Breast cancer is the second leading cause of cancer related deaths of women in the United States. Several treatment strategies have been developed over the past decade to reduce cancer morbidity and mortality rates. While mortality rates have declined in some ethnic populations, the overall cancer incidence continues to grow. Hence, chemotherapeutic agents are needed to improve cancer treatment outcome. Previous studies show that low concentrations (microgram/ml) of water-soluble leaf extracts of a Nigerian edible plant, V. amygdalina
(VA), potently retard the proliferative activities of estrogen receptor positive (ER+) human breast cancerous cells (MCF-7) cells in vitro
in a concentration-dependent fashion. The anti-proliferative activities of VA are extracellular signal-regulated kinases 1/2 (ERKs 1/2)-dependent. Cell culture and animal model studies, conducted by other investigators using other plant extracts, have also revealed that plant extract components called thionins may be responsible for their anticancer activities. These thionins are believed to interact with the cells in ways that compromise membrane potential/permeability resulting in the alteration of efflux, cytosolic activities, and subsequent cell death.

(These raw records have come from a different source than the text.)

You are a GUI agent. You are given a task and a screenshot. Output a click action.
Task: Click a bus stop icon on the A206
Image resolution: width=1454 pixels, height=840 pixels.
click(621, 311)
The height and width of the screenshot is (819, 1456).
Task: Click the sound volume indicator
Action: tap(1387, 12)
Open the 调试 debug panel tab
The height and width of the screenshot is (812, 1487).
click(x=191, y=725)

Therefore, we hypothesized that VA exposure may compromise cell membrane as another mode of action to elicit its anticancer activities in MCF-7 cells. The exposure of cells to VA decreased [3
H]thymidine uptake in a concentration-dependent (0, 30, and 100 μg/ml VA) manner (p < 0.05) but increased [3
H]thymidine release, expressed as percent of [3
H]thymidine incorporated, into the medium (p < 0.05). The amount of [3H]thymidine released into the medium was 1.7, 7.4, and 11.0 % for 0, 30, and 100 μg/ml VA respectively. Thus suggesting the membranes in VA-treated cells were compromised in a concentration-dependent fashion.